■ **Problem to work on**
In the arms-trade review, what was the subtitle of part two of World In Action's investigation?

Adam Sweeting – Is there any such thing as ethical arms trading? Robin Cook has pledged the Government to a policy of not selling arms to repressive or aggressive regimes. An admirable philosophy, but boil it down logically and you're left with 'we promise not to sell weapons to anybody who might use them', or 'we'll only sell weapons to nice people'. Hardly a tenable position if Britain – which has the world's fourth largest defence industry – intends to remain competitive in the unscrupulous billion-dollar international marketplace. The French and the Chinese will be doubled up with laughter.

Part two of World In Action's investigation of Britain's arms trade to the unloveable Indonesian regime (ITV) was subtitled Profit Before Principle. It seems we're still up to our necks in selling weapons to Indonesia, which uses them to pursue its genocidal policies in East Timor. We send them Tactical riot-control vehicles, Land-Rovers, Heckler & Koch submachine guns and Hawk jets. British 'experts' also train the Indonesian special forces.

There were nauseating photographs of victims of Indonesian torture, and pitiful pleas from protesters and civil rights activists for Britain to stop selling equipment to this despicable government. World In Action's inquiries led them to Procurement Services International, which brokers British arms to Indonesia. They secretly filmed managing director Nick Oliver as he boasted of his firm's A700 million Indonesian contracts and explained how more people are killed in Northern Ireland than in East Timor. 'The difference is that in East Timor they do it in blocks of 200, and in Northern Ireland they do one or two a day,' he said breezily.

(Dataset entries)
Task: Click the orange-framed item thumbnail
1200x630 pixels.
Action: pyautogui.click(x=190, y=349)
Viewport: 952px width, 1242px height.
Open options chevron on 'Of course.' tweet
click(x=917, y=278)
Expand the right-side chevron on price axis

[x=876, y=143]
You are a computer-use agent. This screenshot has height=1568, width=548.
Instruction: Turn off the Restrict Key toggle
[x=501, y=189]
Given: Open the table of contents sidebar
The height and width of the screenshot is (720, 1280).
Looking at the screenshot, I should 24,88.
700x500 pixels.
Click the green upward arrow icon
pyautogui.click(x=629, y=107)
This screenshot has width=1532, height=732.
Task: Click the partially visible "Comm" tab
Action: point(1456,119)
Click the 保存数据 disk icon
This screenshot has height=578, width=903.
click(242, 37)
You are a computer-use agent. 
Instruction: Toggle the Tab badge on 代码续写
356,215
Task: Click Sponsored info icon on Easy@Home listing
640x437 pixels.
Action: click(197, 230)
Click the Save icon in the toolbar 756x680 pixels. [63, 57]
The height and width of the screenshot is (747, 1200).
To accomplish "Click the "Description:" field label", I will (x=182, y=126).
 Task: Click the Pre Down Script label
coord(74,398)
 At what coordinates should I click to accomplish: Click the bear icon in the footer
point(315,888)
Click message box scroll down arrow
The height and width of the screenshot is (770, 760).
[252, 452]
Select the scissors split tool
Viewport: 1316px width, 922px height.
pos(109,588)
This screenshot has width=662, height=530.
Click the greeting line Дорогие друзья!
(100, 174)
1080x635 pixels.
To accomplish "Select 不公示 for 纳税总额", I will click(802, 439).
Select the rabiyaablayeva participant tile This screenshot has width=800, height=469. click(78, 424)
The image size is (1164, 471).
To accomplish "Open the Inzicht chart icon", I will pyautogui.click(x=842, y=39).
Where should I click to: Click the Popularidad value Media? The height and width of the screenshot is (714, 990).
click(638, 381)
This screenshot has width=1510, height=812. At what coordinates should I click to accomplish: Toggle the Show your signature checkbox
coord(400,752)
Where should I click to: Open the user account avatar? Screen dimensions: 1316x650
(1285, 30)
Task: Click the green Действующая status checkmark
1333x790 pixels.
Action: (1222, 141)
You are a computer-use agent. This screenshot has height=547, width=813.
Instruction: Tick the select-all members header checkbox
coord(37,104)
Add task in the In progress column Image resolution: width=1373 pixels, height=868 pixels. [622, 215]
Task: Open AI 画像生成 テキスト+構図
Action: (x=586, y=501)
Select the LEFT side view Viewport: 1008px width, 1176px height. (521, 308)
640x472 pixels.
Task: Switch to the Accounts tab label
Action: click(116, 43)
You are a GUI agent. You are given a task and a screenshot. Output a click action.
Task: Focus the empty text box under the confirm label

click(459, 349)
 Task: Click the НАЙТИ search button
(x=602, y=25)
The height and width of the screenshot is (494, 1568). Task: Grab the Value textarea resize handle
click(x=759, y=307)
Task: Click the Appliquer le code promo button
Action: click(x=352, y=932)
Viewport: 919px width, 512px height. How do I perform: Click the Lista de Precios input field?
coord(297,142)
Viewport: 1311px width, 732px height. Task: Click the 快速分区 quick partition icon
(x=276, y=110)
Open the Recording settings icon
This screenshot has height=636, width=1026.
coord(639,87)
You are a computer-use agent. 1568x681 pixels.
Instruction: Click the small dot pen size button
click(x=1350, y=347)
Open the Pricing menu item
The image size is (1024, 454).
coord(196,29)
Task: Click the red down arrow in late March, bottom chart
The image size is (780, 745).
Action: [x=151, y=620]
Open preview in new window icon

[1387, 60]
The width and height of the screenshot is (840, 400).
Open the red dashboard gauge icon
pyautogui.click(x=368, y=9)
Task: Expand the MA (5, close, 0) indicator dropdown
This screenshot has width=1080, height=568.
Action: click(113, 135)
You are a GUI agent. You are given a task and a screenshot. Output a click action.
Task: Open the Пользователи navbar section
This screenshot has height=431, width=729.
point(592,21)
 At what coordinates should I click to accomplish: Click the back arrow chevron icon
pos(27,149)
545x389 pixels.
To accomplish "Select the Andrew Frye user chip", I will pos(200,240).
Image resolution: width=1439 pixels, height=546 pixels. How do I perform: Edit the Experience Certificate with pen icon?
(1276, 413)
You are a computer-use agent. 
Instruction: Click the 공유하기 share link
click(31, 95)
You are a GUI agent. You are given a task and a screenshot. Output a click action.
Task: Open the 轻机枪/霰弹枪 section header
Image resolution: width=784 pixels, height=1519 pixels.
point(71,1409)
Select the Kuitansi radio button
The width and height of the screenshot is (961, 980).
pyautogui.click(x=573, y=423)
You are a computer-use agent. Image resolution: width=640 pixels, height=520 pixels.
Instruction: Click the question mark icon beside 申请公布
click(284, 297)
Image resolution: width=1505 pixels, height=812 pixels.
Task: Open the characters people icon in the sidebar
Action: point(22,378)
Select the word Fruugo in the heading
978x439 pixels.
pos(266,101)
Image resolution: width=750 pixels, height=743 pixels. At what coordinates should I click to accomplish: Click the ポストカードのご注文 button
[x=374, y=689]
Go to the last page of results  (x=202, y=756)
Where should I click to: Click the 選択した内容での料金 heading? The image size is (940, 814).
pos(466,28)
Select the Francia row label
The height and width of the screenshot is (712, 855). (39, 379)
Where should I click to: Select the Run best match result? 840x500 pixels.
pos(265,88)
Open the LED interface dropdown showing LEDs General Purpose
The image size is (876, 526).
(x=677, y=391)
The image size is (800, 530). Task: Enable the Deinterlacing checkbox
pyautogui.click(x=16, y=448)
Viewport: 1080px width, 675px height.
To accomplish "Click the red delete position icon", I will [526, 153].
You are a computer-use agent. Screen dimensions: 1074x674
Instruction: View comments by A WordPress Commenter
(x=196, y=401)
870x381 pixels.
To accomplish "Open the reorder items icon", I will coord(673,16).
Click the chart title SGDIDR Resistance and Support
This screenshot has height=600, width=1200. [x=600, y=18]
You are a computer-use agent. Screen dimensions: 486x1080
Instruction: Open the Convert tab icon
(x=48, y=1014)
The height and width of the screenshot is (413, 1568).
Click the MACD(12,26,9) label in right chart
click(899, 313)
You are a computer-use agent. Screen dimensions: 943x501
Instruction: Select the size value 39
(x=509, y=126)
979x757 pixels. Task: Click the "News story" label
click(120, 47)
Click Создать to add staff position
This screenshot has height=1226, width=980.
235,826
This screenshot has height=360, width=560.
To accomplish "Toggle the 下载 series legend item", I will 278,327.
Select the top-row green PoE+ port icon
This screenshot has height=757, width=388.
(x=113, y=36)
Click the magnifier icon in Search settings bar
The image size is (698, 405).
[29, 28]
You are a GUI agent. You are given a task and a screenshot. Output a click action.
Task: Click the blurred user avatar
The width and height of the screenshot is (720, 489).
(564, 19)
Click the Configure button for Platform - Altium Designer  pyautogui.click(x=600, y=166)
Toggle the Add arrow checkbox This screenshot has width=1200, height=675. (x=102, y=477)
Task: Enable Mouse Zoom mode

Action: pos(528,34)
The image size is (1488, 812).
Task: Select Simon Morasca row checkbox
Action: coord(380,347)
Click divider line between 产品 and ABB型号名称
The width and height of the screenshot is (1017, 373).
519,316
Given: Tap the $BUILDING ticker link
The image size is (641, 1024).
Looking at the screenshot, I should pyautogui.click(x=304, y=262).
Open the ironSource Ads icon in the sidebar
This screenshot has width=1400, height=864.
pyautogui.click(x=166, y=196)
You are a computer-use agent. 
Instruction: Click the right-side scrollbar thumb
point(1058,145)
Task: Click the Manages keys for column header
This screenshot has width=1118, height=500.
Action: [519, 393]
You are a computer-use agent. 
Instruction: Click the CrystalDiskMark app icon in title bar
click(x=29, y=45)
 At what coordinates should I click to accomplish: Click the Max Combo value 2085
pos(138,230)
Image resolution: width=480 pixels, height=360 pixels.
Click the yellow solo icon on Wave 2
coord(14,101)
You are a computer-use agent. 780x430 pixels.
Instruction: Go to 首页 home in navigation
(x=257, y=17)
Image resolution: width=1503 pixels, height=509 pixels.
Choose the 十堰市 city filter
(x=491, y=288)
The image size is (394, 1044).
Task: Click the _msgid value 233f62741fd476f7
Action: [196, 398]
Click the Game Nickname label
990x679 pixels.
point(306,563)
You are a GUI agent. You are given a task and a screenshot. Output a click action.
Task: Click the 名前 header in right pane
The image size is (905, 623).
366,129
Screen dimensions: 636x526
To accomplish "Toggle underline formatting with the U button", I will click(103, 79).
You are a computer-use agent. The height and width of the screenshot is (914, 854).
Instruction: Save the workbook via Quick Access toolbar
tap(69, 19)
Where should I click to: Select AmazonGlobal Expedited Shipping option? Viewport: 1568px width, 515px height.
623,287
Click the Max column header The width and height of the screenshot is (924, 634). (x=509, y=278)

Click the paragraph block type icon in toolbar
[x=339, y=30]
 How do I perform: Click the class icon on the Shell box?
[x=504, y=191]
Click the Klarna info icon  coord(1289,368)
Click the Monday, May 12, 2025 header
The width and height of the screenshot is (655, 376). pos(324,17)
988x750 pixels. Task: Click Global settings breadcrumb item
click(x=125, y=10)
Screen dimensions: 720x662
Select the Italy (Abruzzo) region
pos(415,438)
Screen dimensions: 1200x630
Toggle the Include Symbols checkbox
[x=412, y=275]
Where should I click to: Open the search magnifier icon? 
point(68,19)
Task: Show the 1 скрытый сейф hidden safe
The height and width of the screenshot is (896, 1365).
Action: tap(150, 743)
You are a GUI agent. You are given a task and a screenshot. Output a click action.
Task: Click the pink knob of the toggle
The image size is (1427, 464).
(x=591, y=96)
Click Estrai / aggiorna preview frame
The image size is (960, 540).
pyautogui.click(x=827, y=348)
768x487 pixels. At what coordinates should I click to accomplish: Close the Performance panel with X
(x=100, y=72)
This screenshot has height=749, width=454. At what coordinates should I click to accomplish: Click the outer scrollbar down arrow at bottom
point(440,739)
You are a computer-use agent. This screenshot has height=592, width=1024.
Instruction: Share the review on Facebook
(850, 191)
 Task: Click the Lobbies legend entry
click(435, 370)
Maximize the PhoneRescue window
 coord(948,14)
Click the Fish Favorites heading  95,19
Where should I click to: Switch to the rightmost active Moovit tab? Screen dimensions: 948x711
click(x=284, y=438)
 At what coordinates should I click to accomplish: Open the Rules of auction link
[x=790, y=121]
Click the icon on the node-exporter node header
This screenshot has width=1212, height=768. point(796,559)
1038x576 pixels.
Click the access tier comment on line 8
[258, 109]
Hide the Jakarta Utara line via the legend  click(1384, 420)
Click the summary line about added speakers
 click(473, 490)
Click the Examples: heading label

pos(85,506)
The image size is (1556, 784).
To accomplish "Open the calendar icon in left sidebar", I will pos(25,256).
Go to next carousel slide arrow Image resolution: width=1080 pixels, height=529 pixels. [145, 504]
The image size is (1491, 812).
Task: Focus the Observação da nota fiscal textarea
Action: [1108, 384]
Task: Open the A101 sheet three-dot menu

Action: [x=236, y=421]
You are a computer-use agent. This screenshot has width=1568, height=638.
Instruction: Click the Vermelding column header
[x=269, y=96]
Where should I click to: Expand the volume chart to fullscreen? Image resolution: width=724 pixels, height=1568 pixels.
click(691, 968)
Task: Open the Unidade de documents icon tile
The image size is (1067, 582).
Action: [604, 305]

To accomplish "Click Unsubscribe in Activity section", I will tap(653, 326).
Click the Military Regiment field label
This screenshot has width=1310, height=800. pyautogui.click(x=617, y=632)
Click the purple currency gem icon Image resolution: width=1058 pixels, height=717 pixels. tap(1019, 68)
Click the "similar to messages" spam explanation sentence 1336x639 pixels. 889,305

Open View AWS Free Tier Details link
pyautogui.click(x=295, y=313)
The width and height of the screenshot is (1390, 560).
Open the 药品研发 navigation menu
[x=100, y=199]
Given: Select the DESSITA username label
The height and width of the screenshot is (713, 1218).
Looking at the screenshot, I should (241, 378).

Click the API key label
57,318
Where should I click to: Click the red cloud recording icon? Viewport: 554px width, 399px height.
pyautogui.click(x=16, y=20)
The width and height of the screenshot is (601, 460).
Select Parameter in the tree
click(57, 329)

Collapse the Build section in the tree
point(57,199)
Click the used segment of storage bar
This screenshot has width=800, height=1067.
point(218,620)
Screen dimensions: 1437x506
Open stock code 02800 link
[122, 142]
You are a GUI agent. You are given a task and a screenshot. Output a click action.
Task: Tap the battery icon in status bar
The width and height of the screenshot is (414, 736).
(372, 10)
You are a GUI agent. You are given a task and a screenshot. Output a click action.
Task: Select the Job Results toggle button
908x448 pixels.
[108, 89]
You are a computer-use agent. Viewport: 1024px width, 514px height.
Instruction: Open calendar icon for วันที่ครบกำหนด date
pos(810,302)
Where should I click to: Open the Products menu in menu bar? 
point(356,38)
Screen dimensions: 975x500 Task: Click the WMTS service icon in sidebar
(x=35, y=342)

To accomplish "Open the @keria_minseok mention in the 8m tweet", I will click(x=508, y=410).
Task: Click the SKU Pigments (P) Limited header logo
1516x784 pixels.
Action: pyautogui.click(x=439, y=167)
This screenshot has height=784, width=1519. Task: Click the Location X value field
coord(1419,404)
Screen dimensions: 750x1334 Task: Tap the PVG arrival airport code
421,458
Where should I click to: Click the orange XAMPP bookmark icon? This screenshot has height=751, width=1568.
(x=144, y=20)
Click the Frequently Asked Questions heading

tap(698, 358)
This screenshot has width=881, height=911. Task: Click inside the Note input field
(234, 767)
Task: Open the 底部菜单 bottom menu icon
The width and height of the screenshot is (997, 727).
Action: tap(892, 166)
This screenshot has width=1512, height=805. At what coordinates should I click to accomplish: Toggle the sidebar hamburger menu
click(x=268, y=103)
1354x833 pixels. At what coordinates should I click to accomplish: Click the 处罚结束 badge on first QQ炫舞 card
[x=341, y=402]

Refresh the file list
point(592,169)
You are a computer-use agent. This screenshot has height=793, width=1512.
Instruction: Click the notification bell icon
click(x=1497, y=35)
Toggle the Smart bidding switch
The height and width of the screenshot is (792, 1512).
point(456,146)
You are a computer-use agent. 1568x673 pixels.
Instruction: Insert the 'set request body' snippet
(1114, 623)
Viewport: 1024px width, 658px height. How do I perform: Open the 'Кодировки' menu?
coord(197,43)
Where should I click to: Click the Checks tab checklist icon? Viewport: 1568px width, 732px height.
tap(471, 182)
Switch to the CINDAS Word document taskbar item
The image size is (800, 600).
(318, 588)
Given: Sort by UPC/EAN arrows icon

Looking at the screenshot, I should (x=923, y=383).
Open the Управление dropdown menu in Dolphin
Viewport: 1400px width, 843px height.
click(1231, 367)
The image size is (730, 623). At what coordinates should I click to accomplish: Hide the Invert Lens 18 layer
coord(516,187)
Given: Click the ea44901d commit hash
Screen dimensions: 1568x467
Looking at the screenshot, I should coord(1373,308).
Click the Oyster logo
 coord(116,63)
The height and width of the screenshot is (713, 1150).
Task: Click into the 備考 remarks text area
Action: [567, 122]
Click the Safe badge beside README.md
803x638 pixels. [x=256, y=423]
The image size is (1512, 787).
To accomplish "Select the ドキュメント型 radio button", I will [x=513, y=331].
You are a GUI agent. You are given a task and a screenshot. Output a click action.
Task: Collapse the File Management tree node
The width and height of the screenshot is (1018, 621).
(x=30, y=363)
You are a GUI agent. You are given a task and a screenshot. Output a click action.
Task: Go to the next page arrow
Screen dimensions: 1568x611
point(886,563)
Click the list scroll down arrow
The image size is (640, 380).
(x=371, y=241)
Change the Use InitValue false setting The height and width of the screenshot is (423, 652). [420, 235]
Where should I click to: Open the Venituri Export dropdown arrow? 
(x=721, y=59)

■ **Answer box**
Profit Before Principle